### Quoted passage
|---|

[development] How to post bug reports and patches

Ivan Sergio Borgonovo mail at webthatworks.it
Sat Nov 1 10:04:30 UTC 2008


On Fri, 31 Oct 2008 11:36:35 -0400
Angela Byron <drupal-devel at webchick.net> wrote:

> If you have better ideas on how to manage the process more
> efficiently, obviously we'd love to hear them.

Does anyone has some numbers about reviewers, maintainers and
"patchers" behaviour?

- Do most people prefer to submit/review patches to stable
versions rather than development version?

- Do maintainer respond quicker to patches submitted for the
development version?

- What is the average number of patches/review for each developer?

I'm going to assume that:
1) proposed patches to stable are more than development
2) patchers are much more than reviewer
3) patches to development are committed faster

Am I right?

I think:
1) happens because people find easier to "live" on a stable release
and they are writing a patch for a reasonably static code base that
won't make their patch obsolete easily. And there is no chance that
less than 20 maintainers can keep up with all the proposed patches
before a new UNSTABLE hits the street.
BTW I take this chances to say UNSTABLE releases are a very welcome
addition. Thanks!!!

2) happens because a) it's more fun to write code than reviewing it
b) it takes more responsibility to say "it works" than "it works for
me".

3) It takes less responsibility to commit to a development version
and... it is more fun. After all if you're a maintainer what's the
fun of taking the responsibility of applying a patch to a problem
that: is a feature but expose you to the risk of breaking something
or is a fix to a bug you didn't experience?

|---|

### Extracted material

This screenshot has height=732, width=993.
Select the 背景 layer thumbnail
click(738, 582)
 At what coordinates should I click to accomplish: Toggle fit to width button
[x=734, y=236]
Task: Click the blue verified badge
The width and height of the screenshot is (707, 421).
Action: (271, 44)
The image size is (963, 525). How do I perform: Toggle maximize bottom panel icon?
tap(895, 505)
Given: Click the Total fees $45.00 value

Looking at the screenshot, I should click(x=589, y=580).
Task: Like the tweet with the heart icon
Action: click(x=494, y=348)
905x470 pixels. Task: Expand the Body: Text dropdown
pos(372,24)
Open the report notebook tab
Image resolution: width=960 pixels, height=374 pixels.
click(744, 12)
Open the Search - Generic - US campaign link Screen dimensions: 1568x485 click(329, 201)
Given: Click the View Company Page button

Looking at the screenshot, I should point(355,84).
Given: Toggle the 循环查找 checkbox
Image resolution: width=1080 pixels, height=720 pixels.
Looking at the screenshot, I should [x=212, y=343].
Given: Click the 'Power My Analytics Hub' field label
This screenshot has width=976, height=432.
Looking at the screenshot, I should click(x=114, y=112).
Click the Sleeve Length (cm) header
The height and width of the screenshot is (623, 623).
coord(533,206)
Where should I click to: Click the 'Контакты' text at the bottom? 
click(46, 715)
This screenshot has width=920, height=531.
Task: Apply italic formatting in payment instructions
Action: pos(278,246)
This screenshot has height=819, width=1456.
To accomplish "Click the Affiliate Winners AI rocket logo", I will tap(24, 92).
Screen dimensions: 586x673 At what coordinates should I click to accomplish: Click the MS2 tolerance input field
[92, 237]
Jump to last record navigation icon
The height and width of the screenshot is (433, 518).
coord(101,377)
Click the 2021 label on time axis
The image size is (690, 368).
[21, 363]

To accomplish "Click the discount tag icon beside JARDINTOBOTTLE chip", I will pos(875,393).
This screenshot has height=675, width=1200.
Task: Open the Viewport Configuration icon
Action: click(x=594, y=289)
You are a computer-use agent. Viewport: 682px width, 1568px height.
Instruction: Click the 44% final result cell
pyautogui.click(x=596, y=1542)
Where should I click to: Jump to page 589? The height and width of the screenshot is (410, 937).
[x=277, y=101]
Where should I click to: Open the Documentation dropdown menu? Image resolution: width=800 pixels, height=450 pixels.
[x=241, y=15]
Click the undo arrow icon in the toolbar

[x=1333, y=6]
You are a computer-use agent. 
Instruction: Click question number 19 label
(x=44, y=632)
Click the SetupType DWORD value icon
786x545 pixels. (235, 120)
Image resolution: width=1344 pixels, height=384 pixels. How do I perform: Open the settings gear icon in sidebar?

|---|

### Set problem 1
In the mailing-list post on bug reports and patches, what does the writer call UNSTABLE releases?
### Set problem 2
Write out, word for word, the part of the mailing-list post on bug reports and patches that opens with the words containing "Am I right?" and closes with "addition. Thanks!!!".
### Set problem 3
Check each statement against the mailing-list post on bug reports and patches, and answer yes or no, quoting the words that decide it: (a) The writer assumes there are far more patchers than reviewers. (b) The writer assumes patches to stable versions get committed faster. (c) The post was sent on a Saturday.

### Full output 1
A very welcome addition.

### Full output 2
Am I right?

I think:
1) happens because people find easier to "live" on a stable release
and they are writing a patch for a reasonably static code base that
won't make their patch obsolete easily. And there is no chance that
less than 20 maintainers can keep up with all the proposed patches
before a new UNSTABLE hits the street.
BTW I take this chances to say UNSTABLE releases are a very welcome
addition. Thanks!!!

### Full output 3
(a) Yes: "patchers are much more than reviewer"
(b) No: "patches to development are committed faster"
(c) Yes: "Sat Nov 1 10:04:30 UTC 2008"